QED induced EM radiation is confined almost totally in the TIR mode of the NPs because of their high surface to volume ratio. Absorbed body heat therefore traps itself to the NP surface to form the temporary TIR confinement during which time QED converts the trapped EM energy to standing wave UV-C radiation between opposing NP surfaces having half-wavelength λ/(2 n) = d, where d and n are the diameter and refractive index of the NP. Since the standing UV-C radiation is created from the trapped energy in the surfaces, the TIR confinement vanishes and the UV-C radiation promptly escapes the NP to disinfect HAI.
Applied to the outer glove, the EM radiation created in the NPs has TIR wavelength λ at frequency υ = c/λ, where c is the velocity of light and wavelength λ = 2 nd. QED induced EM radiation is therefore created in the NP having Planck energy E = hυ, where h is Planck’s constant. Since NPs have diameters d in the nanometer range, the Planck energy E is sufficient to produce UV-C radiation, e.g., for ZnO having n = 2.5 and d = 50 nm, UV-C is created at λ ≈ 254 nm. However, the EM radiation from the outer glove may also damage the skin of the fingers that provide the body heat. To protect the skin against prolonged exposure to damaging UV-C radiation, the inner glove comprises large ZnO nanoparticles having d = 200 nm that upon absorbing UV-C produce EM radiation at λ ≈ 1000 nm which is in the NIR and not harmful to the skin.
Discussion and Conclusion
Avoiding HAI by washing hands in water with disinfectants has been promoted by WHO and ICPIC over the past 20 years, even though hands are not washed each and every time hospital surfaces are touched. In this regard, the difficulty in the continual removal of HAI by hand washing may be metaphorically compared to Shakespeare’

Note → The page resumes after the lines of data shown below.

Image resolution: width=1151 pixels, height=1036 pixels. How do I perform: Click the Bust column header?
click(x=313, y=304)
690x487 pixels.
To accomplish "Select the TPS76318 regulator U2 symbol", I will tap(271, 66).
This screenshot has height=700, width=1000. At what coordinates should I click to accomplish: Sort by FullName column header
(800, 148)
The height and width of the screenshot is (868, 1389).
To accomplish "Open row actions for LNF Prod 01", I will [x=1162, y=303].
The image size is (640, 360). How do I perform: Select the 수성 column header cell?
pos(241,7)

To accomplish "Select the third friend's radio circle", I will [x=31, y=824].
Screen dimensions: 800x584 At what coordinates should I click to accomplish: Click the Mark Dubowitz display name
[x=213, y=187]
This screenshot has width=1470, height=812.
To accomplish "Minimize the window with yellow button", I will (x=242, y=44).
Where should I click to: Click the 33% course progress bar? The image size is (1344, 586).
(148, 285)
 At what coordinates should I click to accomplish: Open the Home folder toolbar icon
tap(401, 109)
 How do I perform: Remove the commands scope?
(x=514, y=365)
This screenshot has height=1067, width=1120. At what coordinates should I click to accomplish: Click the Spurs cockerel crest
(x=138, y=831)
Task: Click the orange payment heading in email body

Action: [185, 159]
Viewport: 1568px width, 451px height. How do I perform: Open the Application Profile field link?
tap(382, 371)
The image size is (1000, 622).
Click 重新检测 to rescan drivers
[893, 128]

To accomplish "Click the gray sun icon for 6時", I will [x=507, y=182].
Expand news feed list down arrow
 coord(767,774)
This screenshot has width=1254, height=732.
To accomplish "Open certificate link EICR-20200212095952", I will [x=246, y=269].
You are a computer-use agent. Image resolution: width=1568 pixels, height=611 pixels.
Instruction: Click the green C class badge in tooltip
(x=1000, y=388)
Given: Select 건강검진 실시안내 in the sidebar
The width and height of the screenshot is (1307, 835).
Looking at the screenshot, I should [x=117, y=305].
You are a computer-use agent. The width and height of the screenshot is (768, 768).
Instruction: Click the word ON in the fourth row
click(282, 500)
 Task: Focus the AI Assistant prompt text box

QED avoids the metaphor on hand washing from Shakespeare by offering constant UV-C disinfection of HAI that attach to, or are in the air near the outer glove surface. i.e., disinfection occurs as the 50 nm NPs in the outer glove produce UV-C upon absorbing body heat from the fingers. Otherwise, the UV-C is absorbed in the 200 nm NPs of the inner glove to protect the skin of the fingers that supply the body heat. Since disinfection of HAI only requires body heat, the UV-C gloves are of great interest in the developing world that lacks sources of electricity.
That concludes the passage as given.